Nothing past the line containing "Image resolution: width=1022" belongs in the output. Copy exactly every line of the data below from the first up to and including it.

== TASK DATA

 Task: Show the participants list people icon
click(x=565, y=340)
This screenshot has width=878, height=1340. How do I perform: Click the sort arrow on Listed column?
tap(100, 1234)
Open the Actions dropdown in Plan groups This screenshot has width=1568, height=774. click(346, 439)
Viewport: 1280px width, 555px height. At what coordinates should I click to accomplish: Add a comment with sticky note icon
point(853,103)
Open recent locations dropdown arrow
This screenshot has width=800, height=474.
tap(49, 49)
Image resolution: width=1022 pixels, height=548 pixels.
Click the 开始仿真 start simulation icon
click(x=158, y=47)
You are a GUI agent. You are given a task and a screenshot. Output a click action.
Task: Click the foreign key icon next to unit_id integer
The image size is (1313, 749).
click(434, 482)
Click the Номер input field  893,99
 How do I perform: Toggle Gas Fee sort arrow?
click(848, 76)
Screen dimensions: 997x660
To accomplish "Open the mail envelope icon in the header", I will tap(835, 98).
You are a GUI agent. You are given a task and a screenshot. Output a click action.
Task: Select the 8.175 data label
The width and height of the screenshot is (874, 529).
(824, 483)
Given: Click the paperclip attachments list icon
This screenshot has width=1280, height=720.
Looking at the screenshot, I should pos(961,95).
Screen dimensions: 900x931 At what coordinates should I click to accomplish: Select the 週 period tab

====

**RESPONSE TO THIS EXERCISE:**
 Task: Show the participants list people icon
click(x=565, y=340)
This screenshot has width=878, height=1340. How do I perform: Click the sort arrow on Listed column?
tap(100, 1234)
Open the Actions dropdown in Plan groups This screenshot has width=1568, height=774. click(346, 439)
Viewport: 1280px width, 555px height. At what coordinates should I click to accomplish: Add a comment with sticky note icon
point(853,103)
Open recent locations dropdown arrow
This screenshot has width=800, height=474.
tap(49, 49)
Image resolution: width=1022 pixels, height=548 pixels.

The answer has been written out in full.